Diversified investors who want to balance equity-heavy portfolios.
These bonds fit well in fixed-income allocation strategies, offering a mix of stability and moderate yield.
FAQs
1. What is the full form of PSU Bonds?
PSU Bonds stand for Public Sector Undertaking Bonds, issued by government-owned enterprises to raise capital.
2. How to buy PSU Bonds in India?
You can buy PSU Bonds via the primary market during new issuances or the secondary market through brokers or online bond platforms like BondScanner.
3. Are PSU Bonds tax-free?
No, interest earned from PSU Bonds is taxable as per the investor’s income tax slab.
4. Are PSU Bonds safe to invest in?
They are relatively safer than corporate bonds due to government backing and strong credit ratings, but not completely risk-free.
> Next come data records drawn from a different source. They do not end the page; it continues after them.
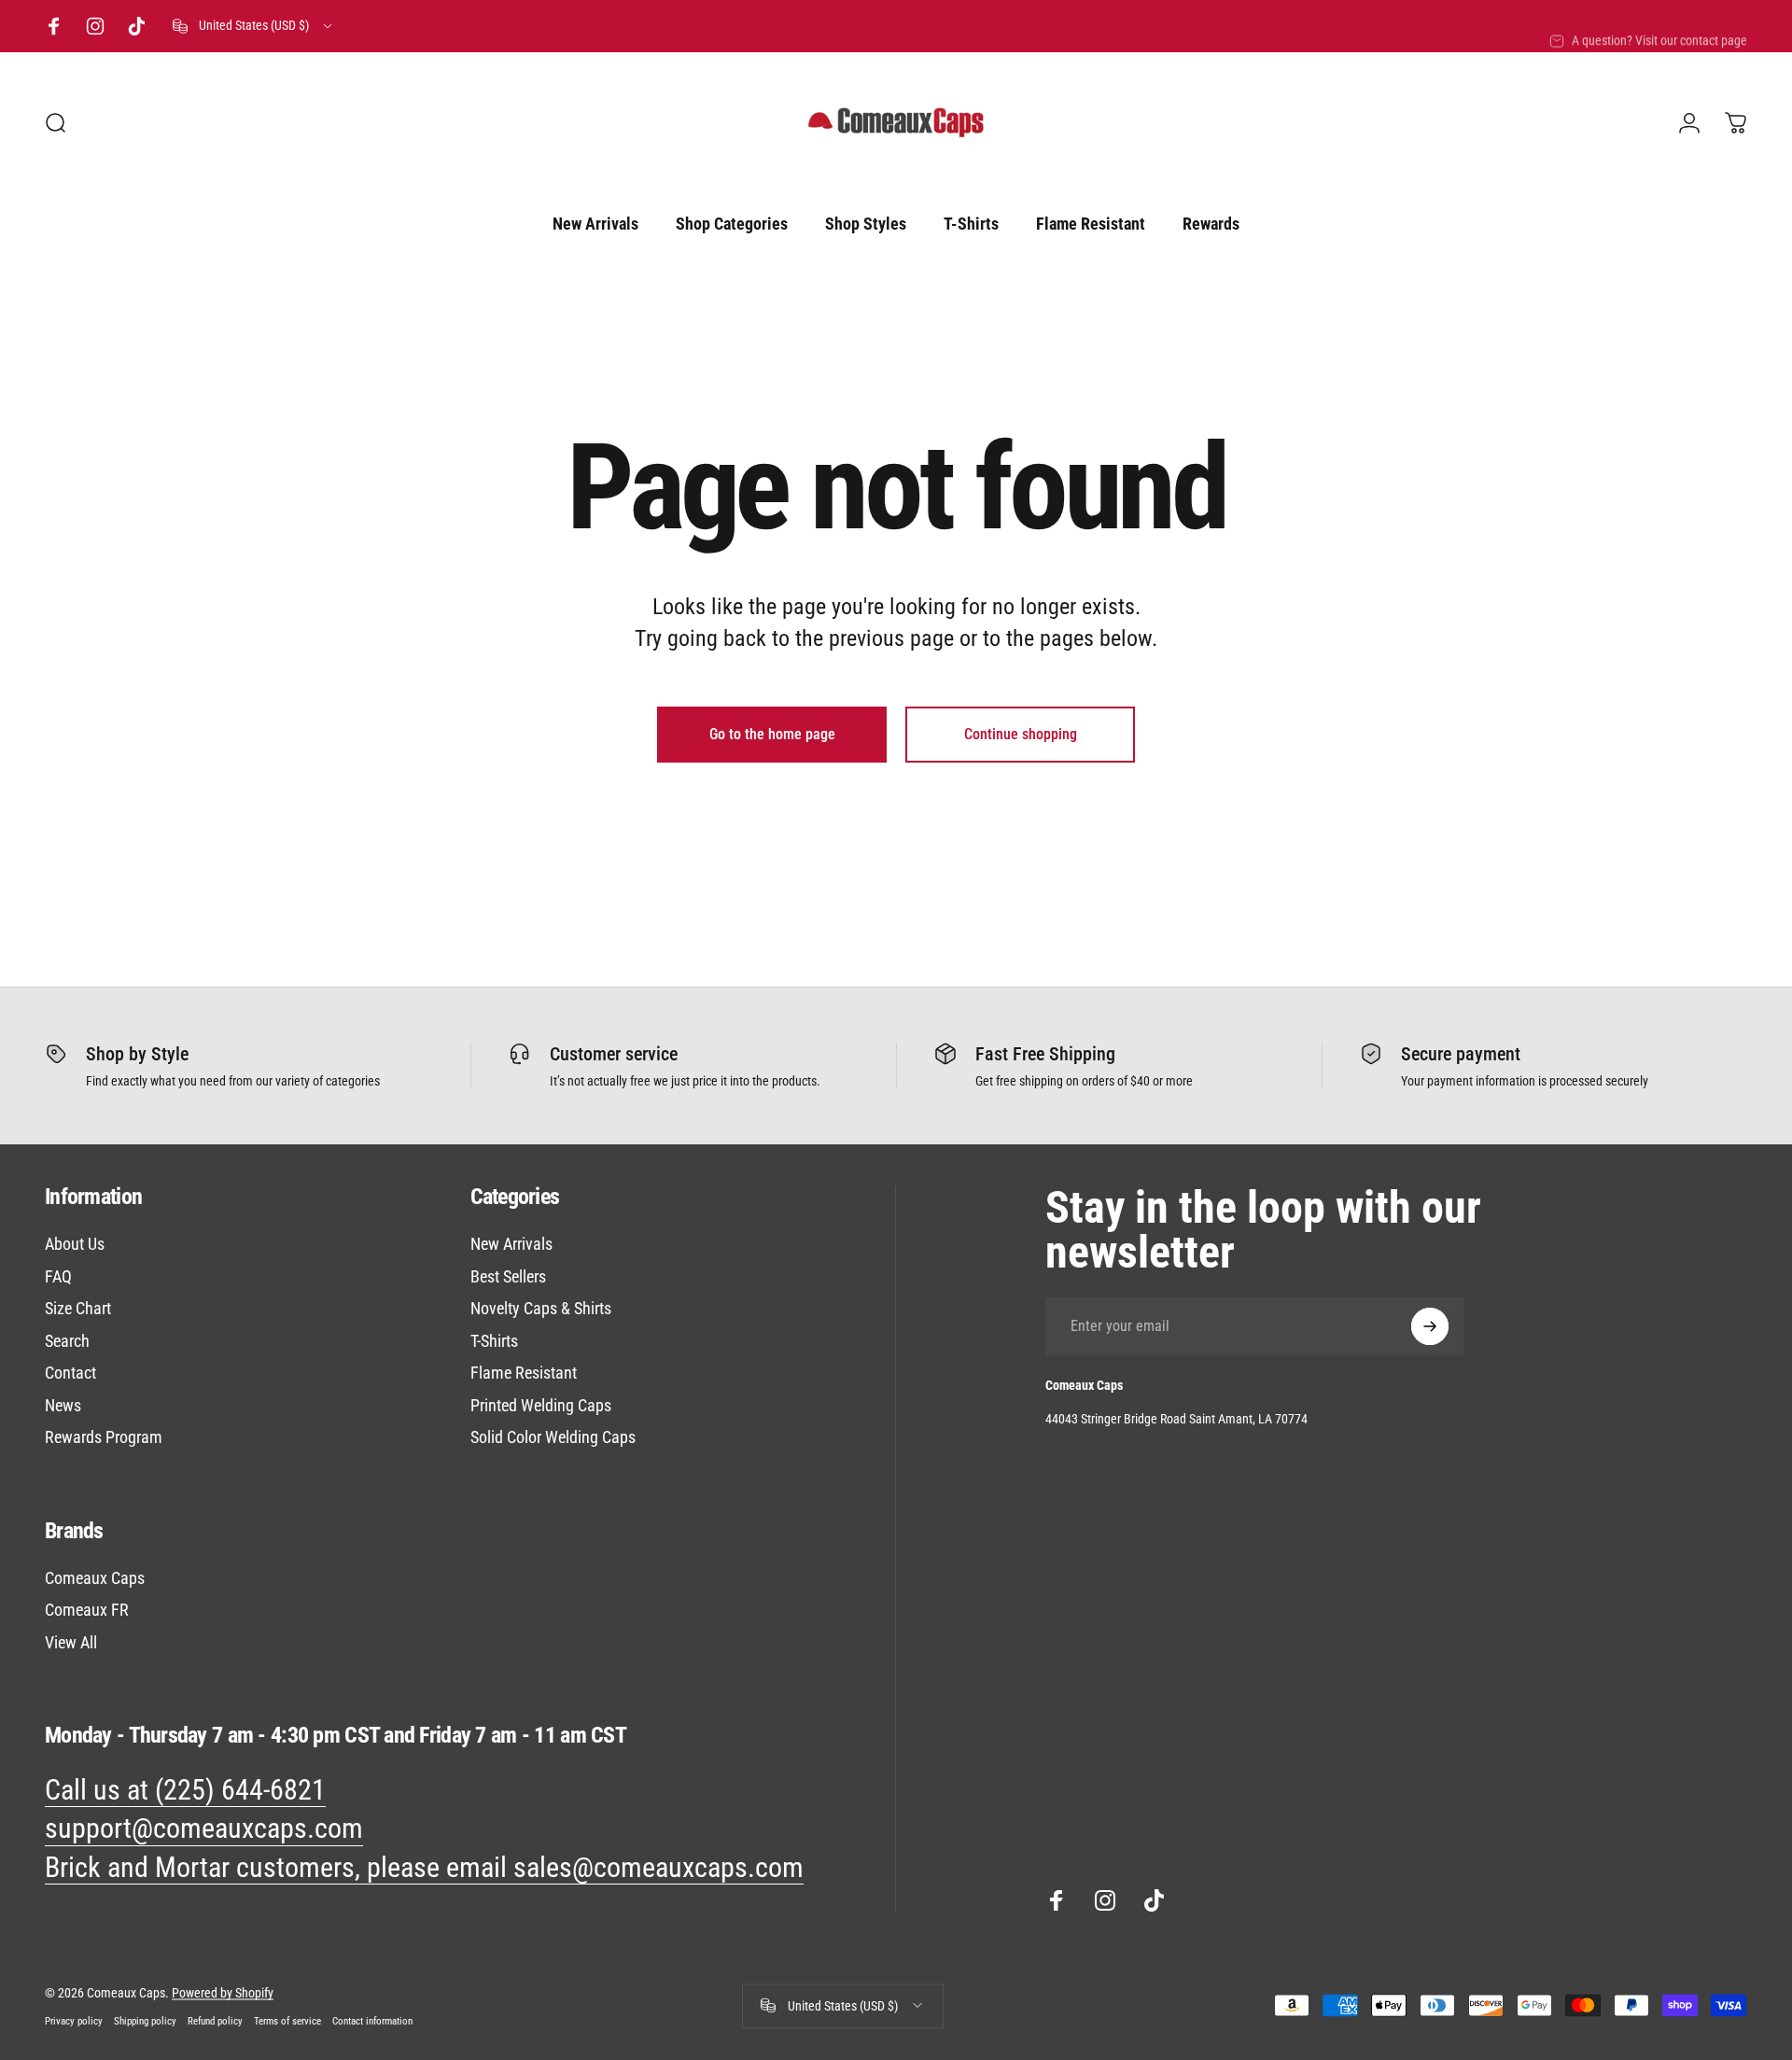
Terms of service (287, 2020)
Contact (70, 1372)
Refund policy (215, 2020)
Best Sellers (508, 1276)
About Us (75, 1244)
5. What are typical PSU Bond interest rates?
Interest rates usually range between 7% and 9% per annum, depending on the issuer and tenure.
6. Can PSU Bonds be traded before maturity?
Yes, if listed on exchanges, investors can sell PSU Bonds in the secondary market before maturity.
Conclusion
PSU Bonds play an important role in India’s fixed-income landscape. They combine the reliability of government-backed issuers with the benefits of predictable interest income. While they are not risk-free, their transparency, steady yields, and accessibility make them a preferred choice for conservative investors.
Investors can explore a range of rated PSU Bonds from India’s leading issuers with complete transparency on yield, maturity, and credit rating — helping you make informed investment decisions in the bond market.
Disclaimer
This blog is intended solely for educational and informational purposes. The bonds and securities mentioned herein are illustrative examples and should not be construed as investment advice or personal recommendations. BondScanner, as a SEBI-registered Online Bond Platform Provider (OBPP), does not provide personalized investment advice through this content.
Readers are advised to independently evaluate investment options and seek professional guidance before making financial decisions. Investments in bonds and other securities are subject to market risks, including the possible loss of principal. Please read all offer documents and risk disclosures carefully before investing.